Publicly traded railway companies such as the nation’s two biggest rail builders -- China Railway Group Ltd. (601390) and China Railway Construction Corp. -- as well as train maker CSR Corp., are likely to benefit from reduced bureaucracy, improved transparency, tariff hikes at the newly established China Railway Corp., Barclays Plc analysts led by Patrick Xu said in a note to clients yesterday.
“We view the reform positively,” the analysts said. “We expect it will be easier for China Railway Corp. to restructure its assets and debt as an incorporated company than the Ministry of Railways, providing increased flexibility to the funding of railway projects.”
The reform may pave way for more flexible, market-driven pricing and assets consolidation, benefiting the two main listed rail operators Daqin Railway Co. and Guangshen Railway Co., Goldman Sachs Group Inc. analysts led by Ronald Keung said in a note today.
Guangshen Railway gained 1.9 percent to close at 3.26 yuan in Shanghai trading today, the highest level since Feb. 20. Daqin Railway gained 0.8 percent to 7.77 yuan in Shanghai.
China Railway climbed 0.7 percent to close at 3.07 yuan in Shanghai and China Railway Construction dropped 0.2 percent. CSR Corp was up 0.9 percent to close at 4.75 yuan.
The rail ministry sold a record 164 billion yuan of bonds last year, helping it settle unpaid bills with train and track makers as the government boosted investment to spur GDP growth. China’s rail network is set to reach 120,000 kilometers (74,600 miles) under the five-year plan ending in 2015.
Borrowing costs for the ministry have fallen recently, hitting a seven-month low at end of February, amid speculation that the authority would be merged with the transportation ministry.
The government will study the existing debt and deal with it “seriously and appropriately,” Sheng told reporters in Beijing yesterday. The debt may be categorized by whether it involves railways for public use or commercial use, he said.

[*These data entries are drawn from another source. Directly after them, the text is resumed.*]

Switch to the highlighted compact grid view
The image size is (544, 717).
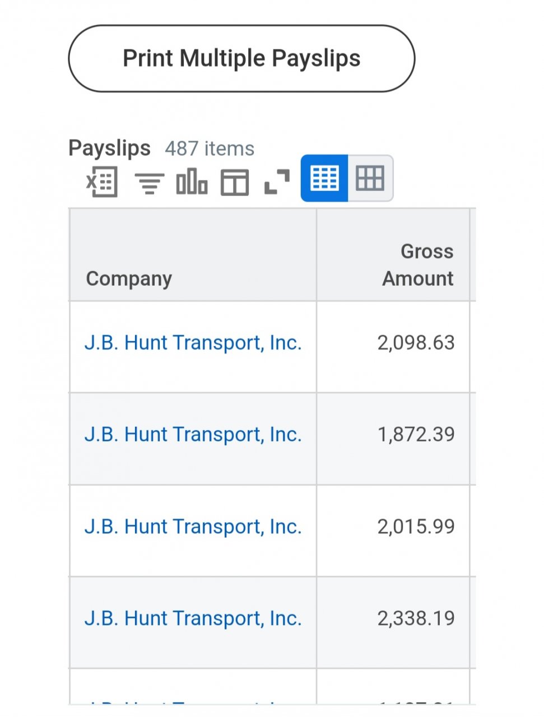pyautogui.click(x=324, y=178)
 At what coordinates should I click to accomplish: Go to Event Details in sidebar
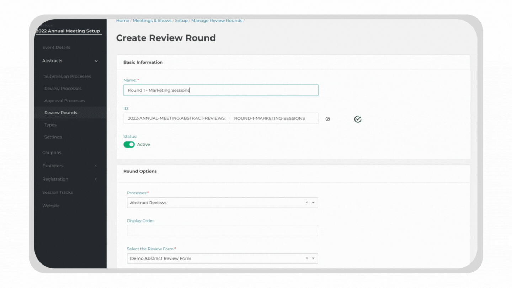[56, 47]
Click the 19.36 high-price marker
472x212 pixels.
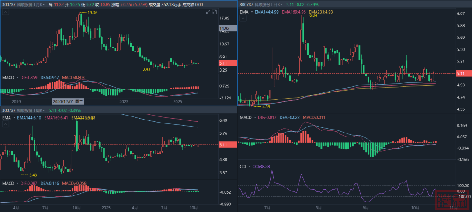(92, 13)
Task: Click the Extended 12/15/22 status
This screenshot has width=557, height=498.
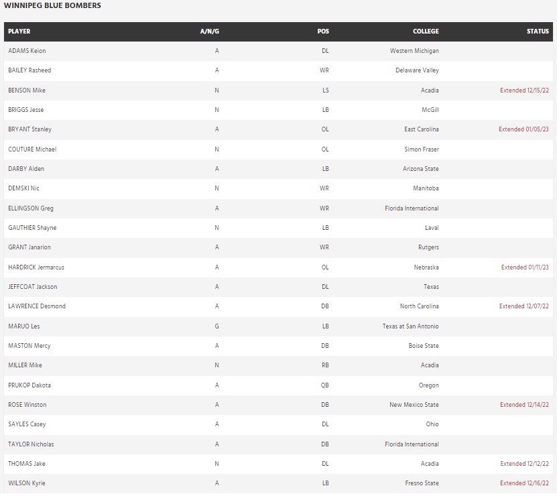Action: [x=524, y=90]
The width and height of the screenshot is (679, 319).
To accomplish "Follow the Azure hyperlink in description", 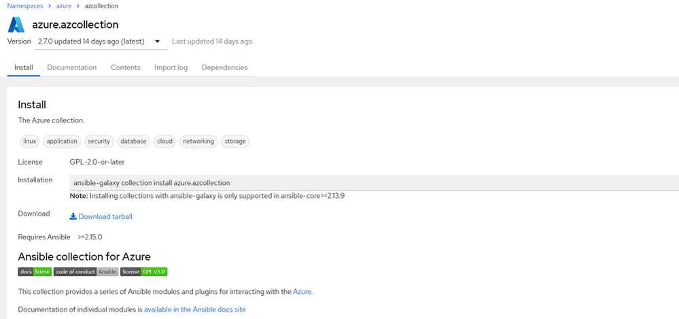I will 302,292.
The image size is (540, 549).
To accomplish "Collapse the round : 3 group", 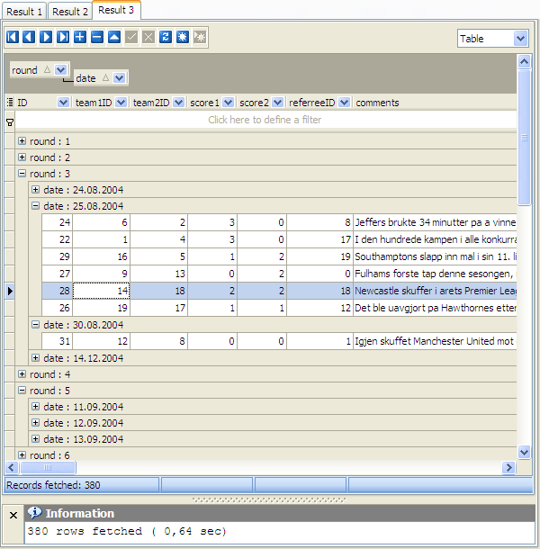I will click(23, 174).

China may also award an order for bullet trains this month or next as the orders originally scheduled by the end of last year were withheld temporarily because of the leadership transition and the reform, Karen Li, an analyst with JPMorgan Chase & Co. said in a note yesterday.
“The change will improve transparency and raise the quality of fundraising,” Jia Kang, director of the finance ministry’s fiscal-science research institute, said in Beijing yesterday.
China has the world’s biggest high-speed rail network after opening a bullet train line linking two of its biggest cities, Beijing and Shanghai, and another linking the capital with Guangzhou, the capital of southern Guangdong province. Sheng said in January that the railways aim to spend 650 billion yuan on rail-related fixed-asset investment this year.
The rail ministry was already downsized in previous rounds of government restructuring, with hundreds of schools and hospitals it controlled being handed over to local governments.